Schlosser: I think there are a few parts of this question that are worth addressing. So first, taking a step back, I think one of the big areas is not just that we’re accessing EMR data holistically, inclusive of both unstructured and structured data. But what has not even been possible for a single LLM off the shelf is the ability to deduce multi-data, multi-note source conclusions. So what do I mean by that? Information could be spread across dozens of notes and labs, and all of that information could be driving a singular conclusion. So if you think about how a physician might read a medical history, they might read all of it and say, based off of all of these factors, I am going to apply medical reasoning and logic and deduce this conclusion. Off the shelf, your standard foundational models are built to process one note. They have a context window and answer a question about that note. We spent the majority of the pandemic with about 25,000 physician hours annotating data to train our own models. That really allowed this to be quite different. I think that gave us a head start, but it also gave us more of a logical head start to focus on some of the more medically nuanced problems.

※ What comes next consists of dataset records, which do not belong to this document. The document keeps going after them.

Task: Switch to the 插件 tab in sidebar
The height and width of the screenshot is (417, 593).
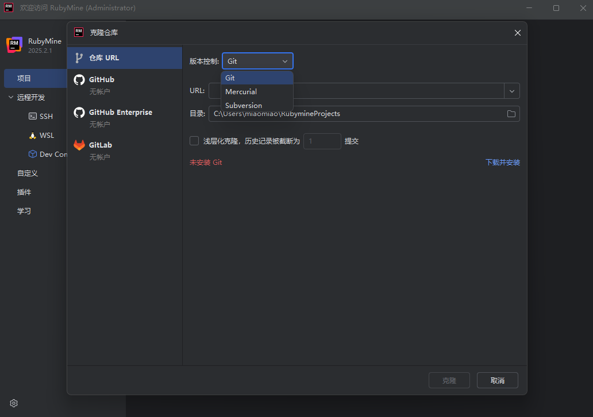Action: [24, 192]
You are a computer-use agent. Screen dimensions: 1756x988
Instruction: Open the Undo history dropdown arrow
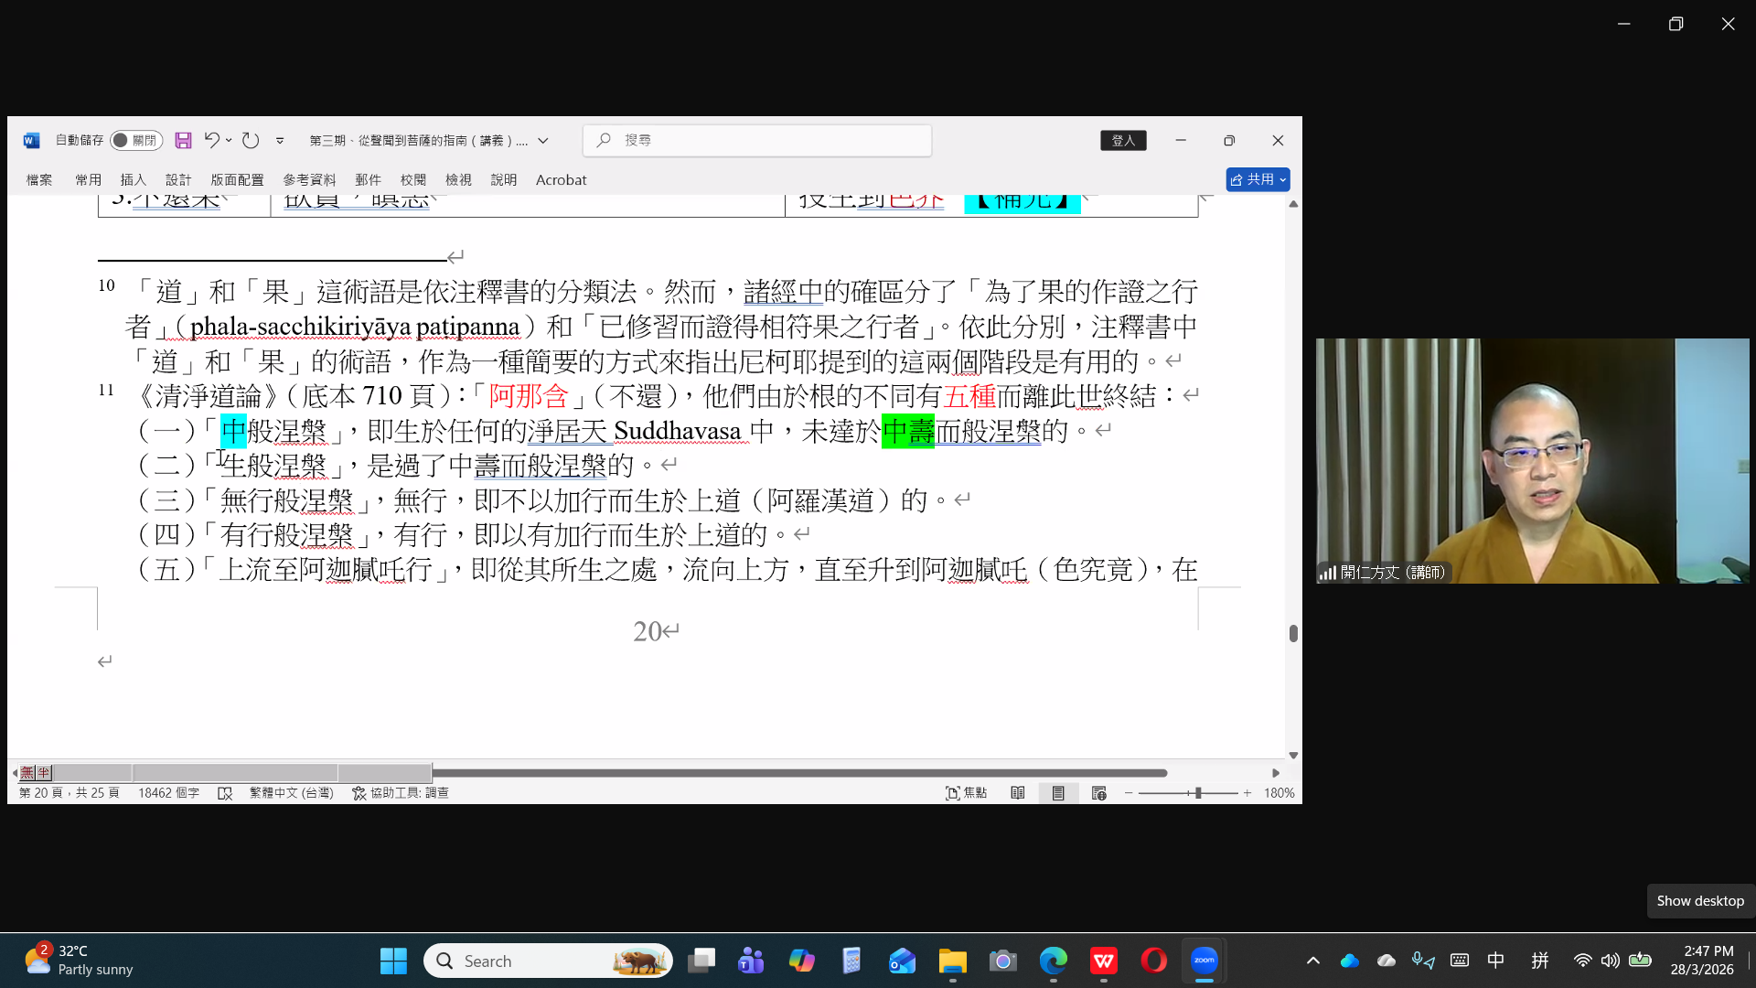229,140
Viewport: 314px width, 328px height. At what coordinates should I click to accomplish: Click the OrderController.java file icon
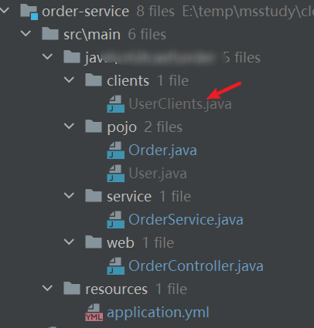pos(116,266)
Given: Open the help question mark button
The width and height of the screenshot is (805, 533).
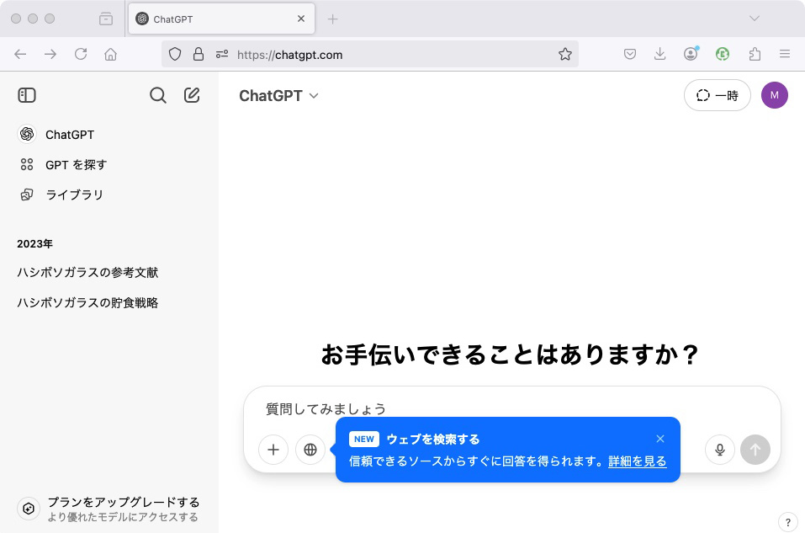Looking at the screenshot, I should pyautogui.click(x=787, y=522).
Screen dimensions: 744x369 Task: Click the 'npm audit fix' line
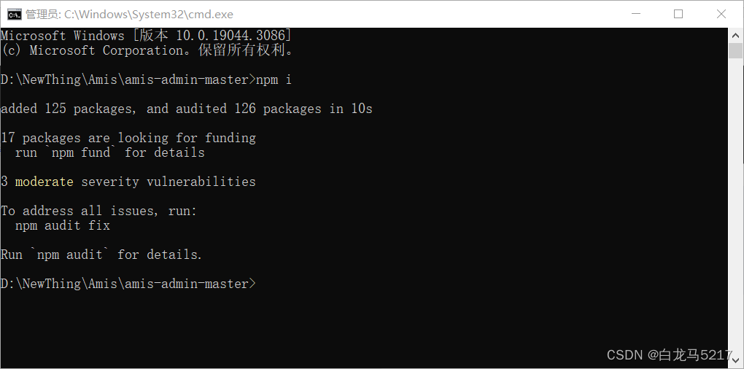click(x=63, y=225)
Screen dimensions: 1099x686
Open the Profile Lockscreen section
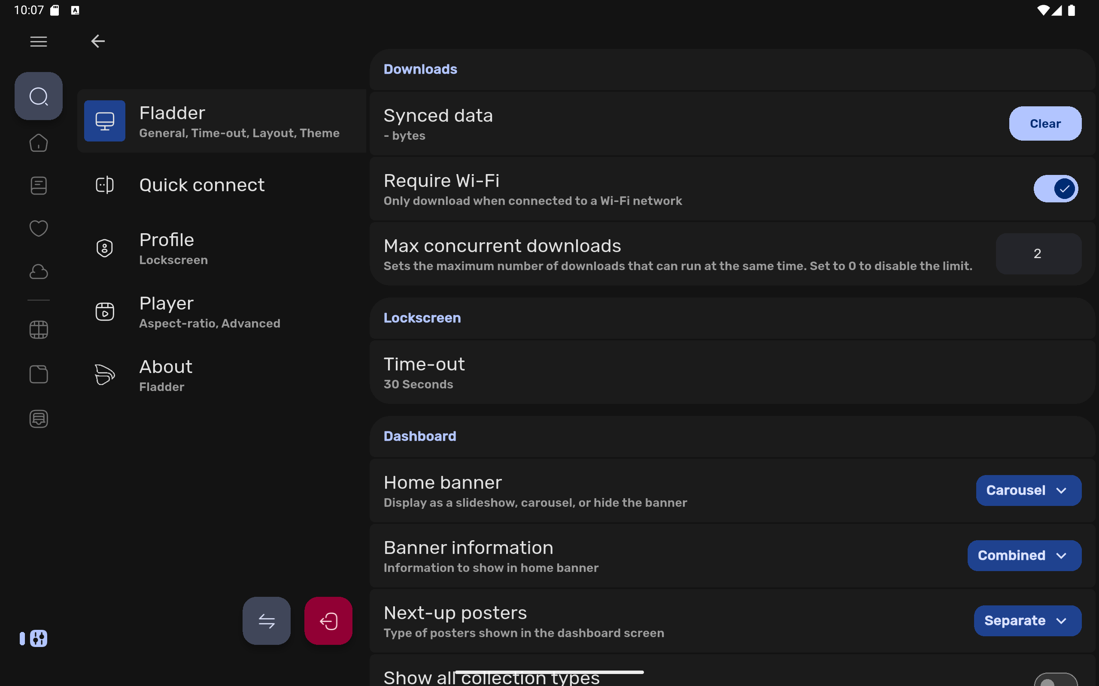173,248
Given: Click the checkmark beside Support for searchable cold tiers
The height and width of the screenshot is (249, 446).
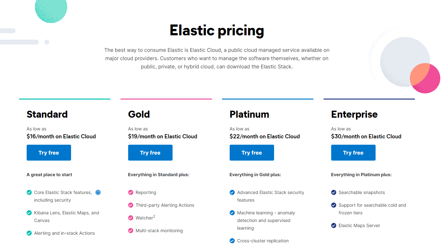Looking at the screenshot, I should [333, 205].
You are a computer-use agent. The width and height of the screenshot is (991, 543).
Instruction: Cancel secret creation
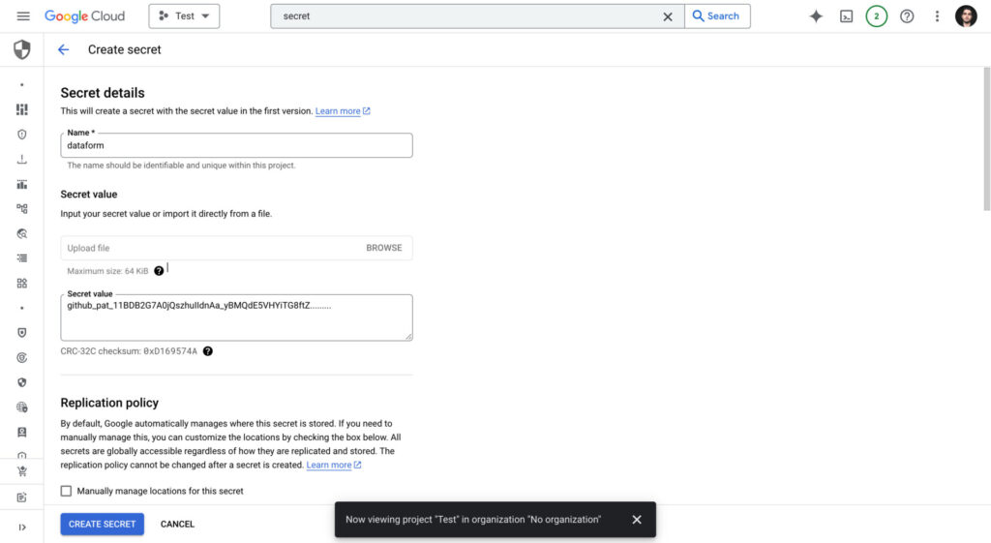click(177, 524)
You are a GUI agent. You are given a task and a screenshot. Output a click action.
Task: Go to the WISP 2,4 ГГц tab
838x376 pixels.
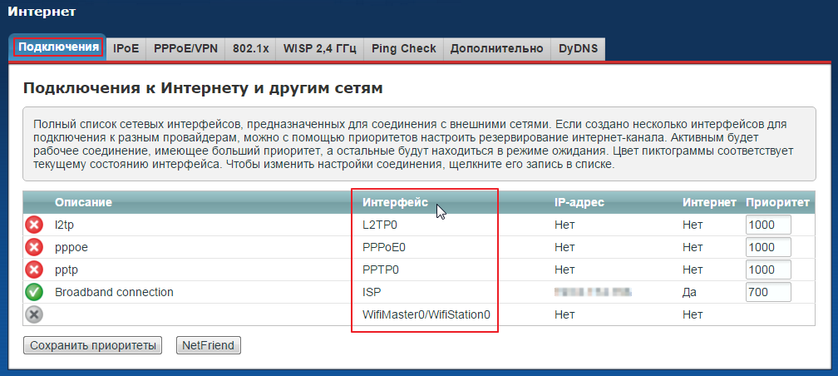[x=320, y=48]
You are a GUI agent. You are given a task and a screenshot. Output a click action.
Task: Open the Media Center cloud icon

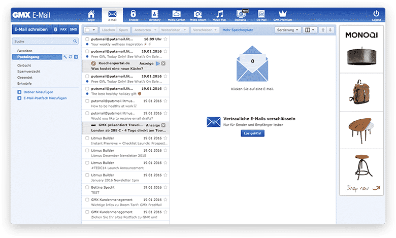click(x=176, y=15)
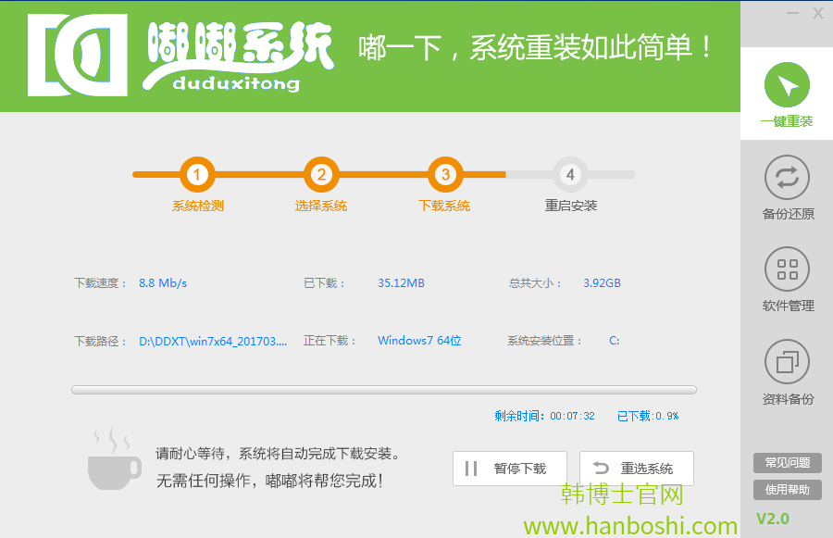This screenshot has width=833, height=538.
Task: Click step 4 重启安装 circle
Action: point(570,174)
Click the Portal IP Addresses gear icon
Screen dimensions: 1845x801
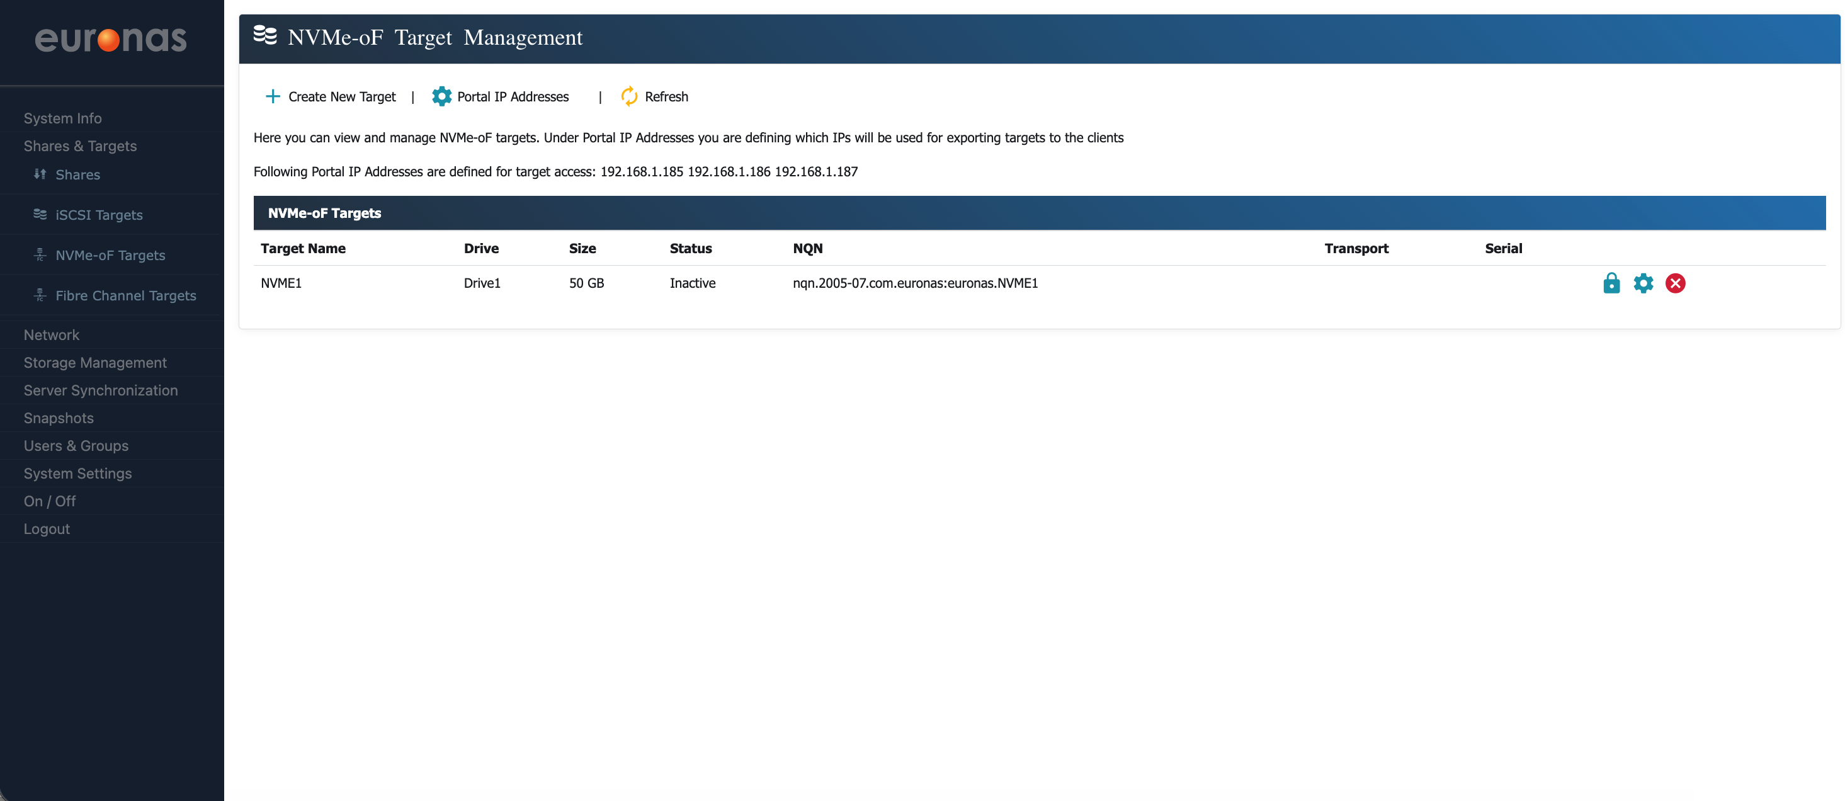pyautogui.click(x=441, y=96)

it’s not necessarily related to which EMR system a healthcare system is using, but rather how the data has been organized. In large healthcare systems that are often acquiring other hospitals, the data needs to be normalized in a way that is consistent. So if you’re looking at hematocrit values, if the data is not mapped or labeled in the same way in terms of the field names, that can be quite complex.
HCI: What’s the plan for getting this into other health systems? And can Cleveland Clinic help with that?
Jehi: The clinical trial recruitment and the optimum utilization of our clinical delivery resources — those challenges are universal across all healthcare systems. So we are very committed to helping the community as a whole. Anything that we can do to help Dyania advance and build that technology disseminated in other places, we will do because otherwise it will be very inefficient for them to start from scratch. As a chief research information officer, I can tell you, I am not going to be spinning up infrastructure for 10 different vendors that do the same thing. I’m only doing it once, and my counterparts across the other healthcare systems are the same way, so we have to work together.